How to Interpret Surrogate Markers of Efficacy in Osteoporosis


We appreciate the opportunity to respond to the letter of Drs Eastell and Delmas regarding our recent paper.(1) We agree that it is important to compare the efficacy of osteoporosis treatments in head to head studies such as the one we recently conducted.(1,2) We also agree that new information regarding the relationship between changes in BMD and bone turnover with fracture risk reduction has emerged in the last few years,(3–5) leading some to conclude that “changes in BMD or markers of bone turnover can be used (in the conduct of clinical trials) as supportive evidence of the effectiveness of treatment.(6)

The first issue raised is that changes in bone turnover are at least as informative as changes in BMD. We concur, and that is why changes in biochemical markers of bone turnover were an important secondary efficacy endpoint. Whereas the primary efficacy endpoint was the change in trochanter BMD at 12 months (for reasons noted in the paper), changes in four different biochemical markers of bone turnover measured at three different time-points (3, 6, and 12 months) were reported as secondary efficacy endpoints and discussed with equal prominence to the BMD changes. For all four markers, at all time-points measured, the reduction in the level of the marker from baseline was statistically greater with alendronate than with risedronate.

The second point raised is that the relationship between changes in BMD and markers and fracture risk reduction may be nonlinear. Eastell et al.(7) reported that reductions in turnover during treatment with risedronate were associated with reductions in the risk of vertebral fractures, but appeared to reach a plateau beyond which fracture risk did not further decline. Data from a much larger study with alendronate reported no evidence of such a plateau over a wider range of reductions in turnover markers.(8) Moreover, in both publications, there was no evidence of a plateau or nonlinearity in the relationship between reduction in turnover markers and reduction in risk of nonvertebral fractures. It was also suggested that we did not evaluate cut-points for changes in bone turnover markers. These results are presented in a separate publication.(9)

Analyses of data from the FIT and VERT studies are not comparable in design and did not reach the same conclusion as suggested by Drs Eastell and Delmas.(3,10) Although both studies addressed the issue of the relationship between incidence of spine fracture and changes in spine BMD on treatment, neither addressed the relationship between nonspine or hip fracture risk and changes in BMD. Thus, whereas we have acquired new information about the correlates of fracture reduction with antiresorptive treatments, the exact nature of those relationships are not yet clearly understood.

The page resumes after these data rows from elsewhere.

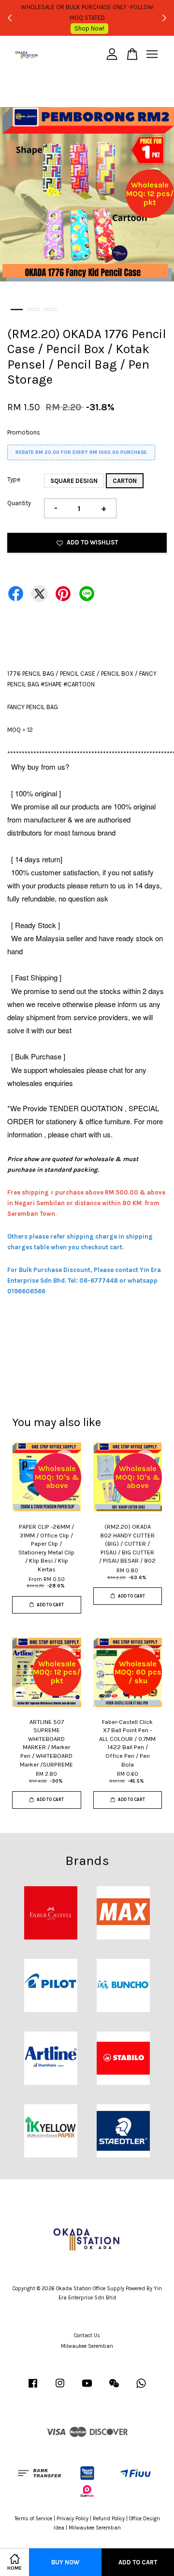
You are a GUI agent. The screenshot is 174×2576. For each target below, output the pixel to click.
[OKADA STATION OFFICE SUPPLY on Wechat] (114, 2388)
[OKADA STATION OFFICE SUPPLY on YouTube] (87, 2388)
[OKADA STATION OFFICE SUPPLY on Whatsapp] (141, 2388)
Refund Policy (109, 2518)
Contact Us (87, 2335)
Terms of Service (33, 2518)
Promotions (23, 432)
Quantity (19, 503)
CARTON (125, 480)
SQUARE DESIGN (74, 480)
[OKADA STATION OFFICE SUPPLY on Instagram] (60, 2388)
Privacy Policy (72, 2518)
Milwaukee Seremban (87, 2346)
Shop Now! (89, 28)
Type (13, 479)
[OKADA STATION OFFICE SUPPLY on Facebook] (33, 2388)
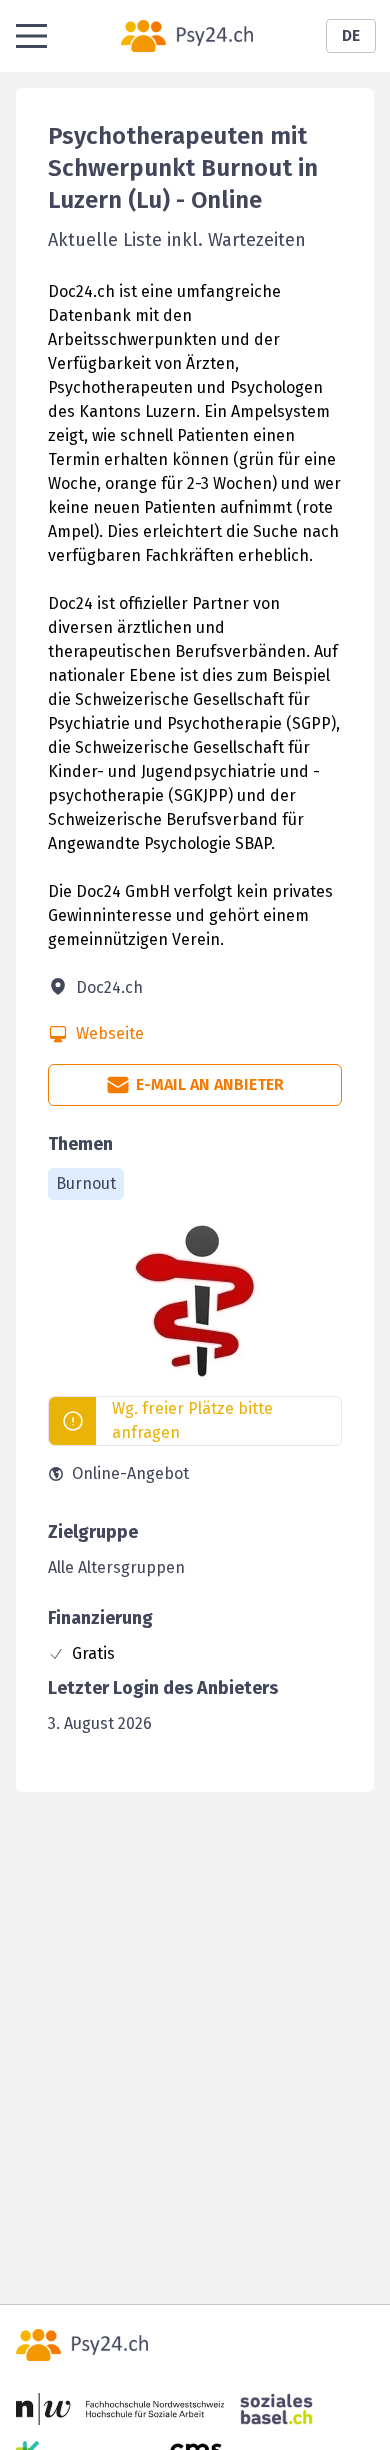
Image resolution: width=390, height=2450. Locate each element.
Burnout (86, 1183)
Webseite (110, 1033)
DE (351, 35)
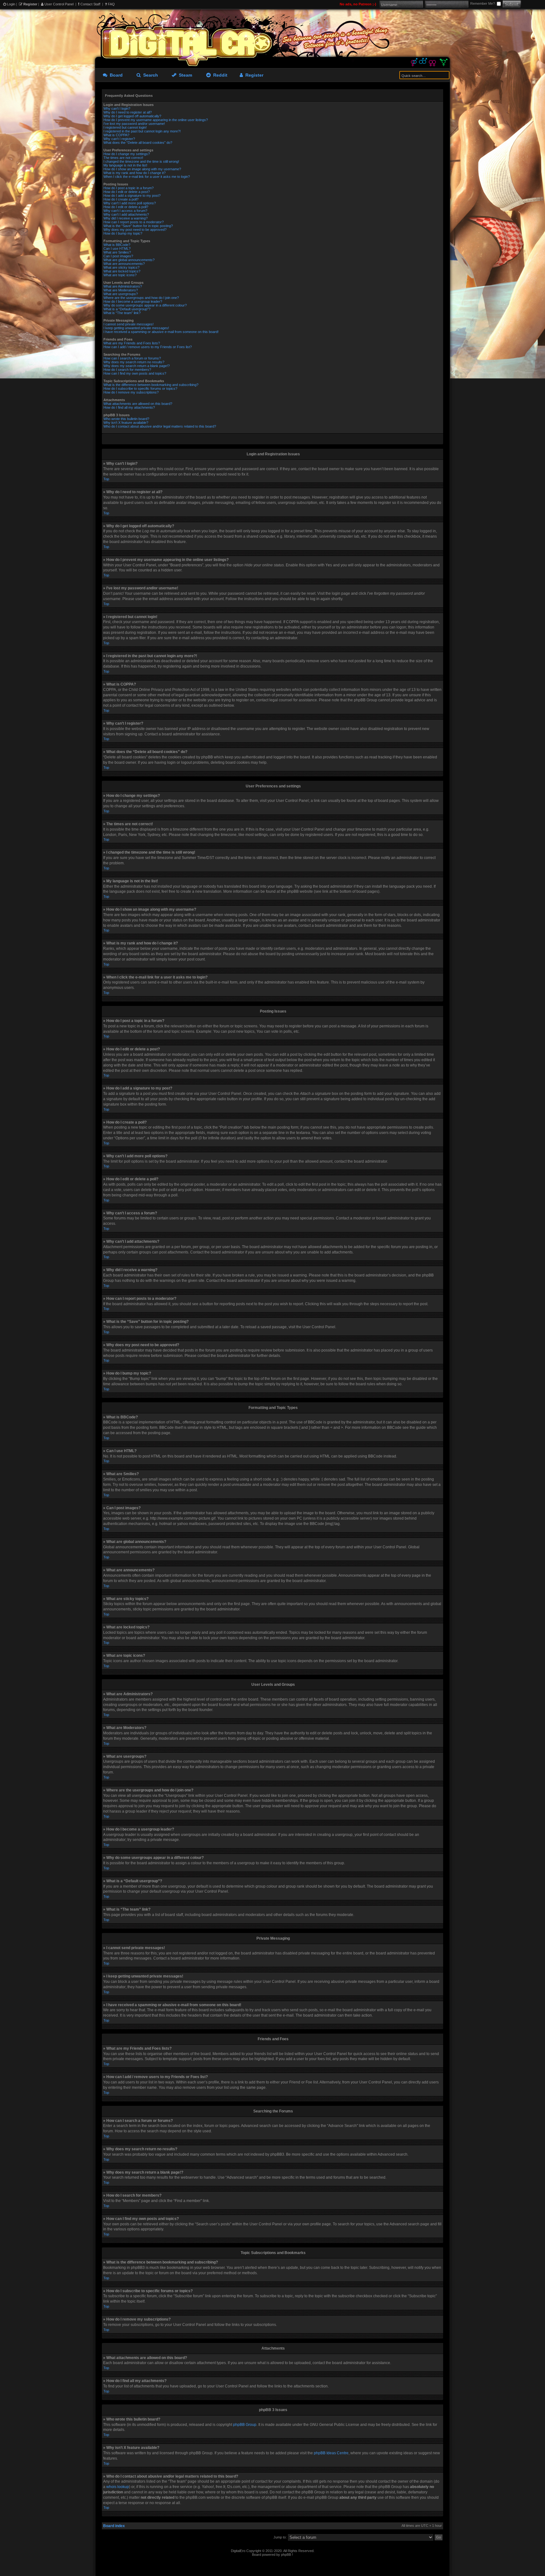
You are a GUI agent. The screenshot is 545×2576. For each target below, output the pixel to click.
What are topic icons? (120, 275)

In response to the comment regarding the number of fractures, it is important to recall that fractures were captured as adverse events. The fractures were self-reported, included any fracture (fingers, toes, face, etc.) regardless of location or cause, and were not verified by review of radiographic reports. In addition, this represents the total number of fractures, not the number of patients with fracture. As stated in the paper, there was no significant difference in the percent of patients reporting fractures as adverse events between treatment groups. We are certain that Drs Delmas and Eastell would agree that it is not prudent to make inferences from unadjudicated and underpowered fracture studies. Furthermore, in the recently completed FACTs-International study of identical design, 18 fractures occurred in the alendronate treatment group and 20 fractures occurred in the risedronate treatment group. These results will be presented later this year, but serve to underscore the difficulty in interpreting fracture data from clinical trials not designed to detect differences in fracture incidence.

There was also a question raised as to whether some of the women in the FACT trial may have had “oversuppression” of bone turnover. Although this is an important theoretical concern, it is not supported by scientific or clinical evidence presented in recent scientific meetings.(11–13) For example, long-term safety data with alendronate treatment for up to 10 years of continuous use has shown no evidence of an adverse cumulative effect or loss of antifracture efficacy, even among the women with the lowest indices of bone turnover.(11,12) Similarly, double tetracycline label was found in all bone biopsies obtained after 10 years of therapy, with no histomorphometric evidence of adynamic bone.(13) Additionally, in preliminary comparisons of the bone marker changes to the 95% reference range for urinary NTx in 107 healthy premenopausal women (at the same central laboratory used in our study), there was no significant difference in the proportion of patients who fell below the lower limit of the premenopausal range with alendronate (3.6%) compared with risedronate (3.3%) after 3 months (unpublished data, Merck & Co).

We acknowledge that calcium and vitamin D administration can affect markers of bone turnover. However, calcium and vitamin D supplementation was started at the randomization visit, after the baseline markers had been obtained.

We hope these comments help clarify the issues raised by Drs Eastell and Delmas and further illustrate the possible implications of the differences in reductions in bone turnover markers and increases in BMD seen between women treated with alendronate and risedronate.